Как ни умел маскировать Пеньковский свои мысли и истинные цели, полностью скрыть их ему не всегда удавалось. И в одной из характеристик, относящейся еще к 1955–1956 годам, о нем говорилось, что это «мстительный и злобный человек, беспримерный карьерист, способный из-за карьеры на любую подлость». Как метко и как правильно это было сказано! Но, к сожалению, угодничество и подхалимство сделали свое дело, и эта убийственная аттестация была положена под сукно.
С высокомерием и пренебрежением относится Пеньковский к людям, которые не могли быть ему полезны. Но и тем своим приятелям, сослуживцам и начальникам, которые делали для него добро, он платил черной неблагодарностью и мог за глаза поносить их, а затем, став агентом империалистических разведок, передавал выуженные у них сведения, украденные из их столов фотокарточки и рисовал их характеристики.
Я не хотел бы представлять этих людей жертвами коварства Пеньковского. Во многом они виноваты сами, они расплачиваются теперь за свою снисходительность к порокам Пеньковского, за ротозейство и болтливость, за потерю политической бдительности. Я говорю об этом, чтобы показать отношение Пеньковского к людям, ибо он никого, кроме себя, не любил и предавал всех.
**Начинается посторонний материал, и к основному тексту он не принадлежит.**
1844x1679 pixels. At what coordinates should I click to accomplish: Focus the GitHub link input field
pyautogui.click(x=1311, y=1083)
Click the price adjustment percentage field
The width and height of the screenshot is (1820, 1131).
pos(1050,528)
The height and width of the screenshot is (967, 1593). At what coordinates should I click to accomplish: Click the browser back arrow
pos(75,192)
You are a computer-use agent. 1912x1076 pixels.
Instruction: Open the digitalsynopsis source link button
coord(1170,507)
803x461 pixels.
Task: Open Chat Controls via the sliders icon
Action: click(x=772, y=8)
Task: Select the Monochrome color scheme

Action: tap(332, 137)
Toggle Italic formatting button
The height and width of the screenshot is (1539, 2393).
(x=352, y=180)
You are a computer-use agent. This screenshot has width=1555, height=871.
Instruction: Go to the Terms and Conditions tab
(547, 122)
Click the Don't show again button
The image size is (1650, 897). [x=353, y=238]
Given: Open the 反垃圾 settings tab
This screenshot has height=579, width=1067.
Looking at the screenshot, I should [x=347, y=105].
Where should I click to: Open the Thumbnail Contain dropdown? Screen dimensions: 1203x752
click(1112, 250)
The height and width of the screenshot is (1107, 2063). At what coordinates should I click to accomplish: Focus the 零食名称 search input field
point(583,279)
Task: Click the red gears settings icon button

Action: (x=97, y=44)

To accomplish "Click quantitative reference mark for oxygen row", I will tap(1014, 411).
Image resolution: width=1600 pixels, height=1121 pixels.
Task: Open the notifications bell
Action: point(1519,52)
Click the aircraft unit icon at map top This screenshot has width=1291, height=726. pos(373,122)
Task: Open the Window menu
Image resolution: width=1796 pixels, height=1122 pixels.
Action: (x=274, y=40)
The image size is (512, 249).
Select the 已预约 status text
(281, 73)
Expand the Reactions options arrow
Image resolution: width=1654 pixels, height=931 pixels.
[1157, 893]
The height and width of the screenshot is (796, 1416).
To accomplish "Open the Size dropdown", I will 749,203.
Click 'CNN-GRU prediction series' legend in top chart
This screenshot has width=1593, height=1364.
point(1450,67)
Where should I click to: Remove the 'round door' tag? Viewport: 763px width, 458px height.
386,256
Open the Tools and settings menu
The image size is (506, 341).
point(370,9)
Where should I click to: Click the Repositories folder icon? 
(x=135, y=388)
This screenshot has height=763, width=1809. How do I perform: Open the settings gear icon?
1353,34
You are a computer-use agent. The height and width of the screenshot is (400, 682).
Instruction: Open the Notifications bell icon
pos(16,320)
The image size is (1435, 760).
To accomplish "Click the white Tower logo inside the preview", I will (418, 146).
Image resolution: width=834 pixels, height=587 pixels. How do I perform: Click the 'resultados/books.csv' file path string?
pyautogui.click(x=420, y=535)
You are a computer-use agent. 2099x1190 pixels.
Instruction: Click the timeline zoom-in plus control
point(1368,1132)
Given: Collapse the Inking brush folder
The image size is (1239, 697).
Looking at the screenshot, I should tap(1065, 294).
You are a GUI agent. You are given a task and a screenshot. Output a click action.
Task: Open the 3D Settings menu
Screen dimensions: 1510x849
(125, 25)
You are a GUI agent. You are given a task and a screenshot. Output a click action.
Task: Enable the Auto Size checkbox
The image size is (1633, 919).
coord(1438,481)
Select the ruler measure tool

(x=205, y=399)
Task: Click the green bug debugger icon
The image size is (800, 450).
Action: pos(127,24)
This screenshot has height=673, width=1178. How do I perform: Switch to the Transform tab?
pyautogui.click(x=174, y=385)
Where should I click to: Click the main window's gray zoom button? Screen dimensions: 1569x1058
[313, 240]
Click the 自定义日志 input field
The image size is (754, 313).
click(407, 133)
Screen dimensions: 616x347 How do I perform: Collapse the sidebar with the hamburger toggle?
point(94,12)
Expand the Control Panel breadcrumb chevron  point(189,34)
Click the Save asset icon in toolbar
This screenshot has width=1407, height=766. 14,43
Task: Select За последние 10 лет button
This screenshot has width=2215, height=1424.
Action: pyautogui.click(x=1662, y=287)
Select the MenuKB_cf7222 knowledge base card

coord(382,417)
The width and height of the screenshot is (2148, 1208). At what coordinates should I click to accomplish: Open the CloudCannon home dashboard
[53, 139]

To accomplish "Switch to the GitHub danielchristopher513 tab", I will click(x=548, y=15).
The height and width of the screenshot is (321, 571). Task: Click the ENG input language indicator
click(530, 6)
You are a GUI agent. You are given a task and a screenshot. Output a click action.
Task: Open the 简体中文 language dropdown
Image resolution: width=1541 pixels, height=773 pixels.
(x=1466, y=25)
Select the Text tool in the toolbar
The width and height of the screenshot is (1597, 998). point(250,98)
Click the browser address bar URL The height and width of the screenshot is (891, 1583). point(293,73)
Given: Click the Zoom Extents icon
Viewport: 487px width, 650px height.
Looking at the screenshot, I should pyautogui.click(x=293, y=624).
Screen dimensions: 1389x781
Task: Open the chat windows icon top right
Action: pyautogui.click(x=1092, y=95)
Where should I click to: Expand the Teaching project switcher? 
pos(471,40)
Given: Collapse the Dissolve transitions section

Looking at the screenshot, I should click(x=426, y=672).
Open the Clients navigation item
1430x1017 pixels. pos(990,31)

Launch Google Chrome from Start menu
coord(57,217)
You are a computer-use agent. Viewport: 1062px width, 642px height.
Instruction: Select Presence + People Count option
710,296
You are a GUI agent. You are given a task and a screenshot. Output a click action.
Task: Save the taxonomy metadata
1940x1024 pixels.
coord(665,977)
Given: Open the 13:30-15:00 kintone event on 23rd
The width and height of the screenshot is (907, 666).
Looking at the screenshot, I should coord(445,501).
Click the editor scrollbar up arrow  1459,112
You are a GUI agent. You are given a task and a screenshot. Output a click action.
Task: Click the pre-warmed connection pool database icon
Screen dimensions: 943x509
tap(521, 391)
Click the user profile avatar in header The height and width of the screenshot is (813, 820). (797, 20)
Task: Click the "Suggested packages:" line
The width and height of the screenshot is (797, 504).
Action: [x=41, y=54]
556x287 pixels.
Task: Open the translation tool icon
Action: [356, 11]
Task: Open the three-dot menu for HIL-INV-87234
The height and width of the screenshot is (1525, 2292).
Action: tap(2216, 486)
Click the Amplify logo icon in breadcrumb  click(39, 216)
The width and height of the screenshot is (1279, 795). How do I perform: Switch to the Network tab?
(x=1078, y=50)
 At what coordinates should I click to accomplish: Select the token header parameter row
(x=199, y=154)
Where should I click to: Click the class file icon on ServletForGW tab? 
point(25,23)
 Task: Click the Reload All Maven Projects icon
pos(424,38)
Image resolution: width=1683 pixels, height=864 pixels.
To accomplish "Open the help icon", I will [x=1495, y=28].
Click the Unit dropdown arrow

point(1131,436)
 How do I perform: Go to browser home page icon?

Как старался Пеньковский казаться хорошим работником, так старался выглядеть и хорошим семьянином, клялся и божился в своей любви к жене и детям, делал это и на следствии, и в суде. Между тем он был предателем и здесь.
Он пролез в семью ответственного и уважаемого военного работника, у которого одно время состоял в порученцах. Женился на его дочери, изменял ей, легко вступал в связи с женщинами, был завсегдатаем большинства московских ресторанов, приходя же домой поздно вечером после кутежей, объяснял, что выполнял ответственные служебные задания, а однажды, сообщив, что отбывает в заграничную командировку, уехал со знакомой на курорт.
В ресторанах прожигал жизнь, пил вино из туфли своей любовницы, видимо, переняв эти нравы из лондонских и парижских кабаре, с которыми его знакомил Винн в порядке освоения «прелестей» западной культуры.
Он был корыстолюбив, и хотя хорошо оплачивался государством, был полностью обеспечен, имел сбережения, но аппетиты его росли непомерно. Особенно его прельщали заграничные поездки. Собственно говоря, его неудовлетворенность служебным положением и озлобленность как раз и были порождены тем, что ему не предоставили службы за границей.
Этот карьерист и эгоист опускался все ниже и ниже, у него не было ни «его святого и дорогого ни в семье, ни в обществе, ни в государстве, он постепенно созревал для предательства, оставалось лишь его подобрать, что и было сделано.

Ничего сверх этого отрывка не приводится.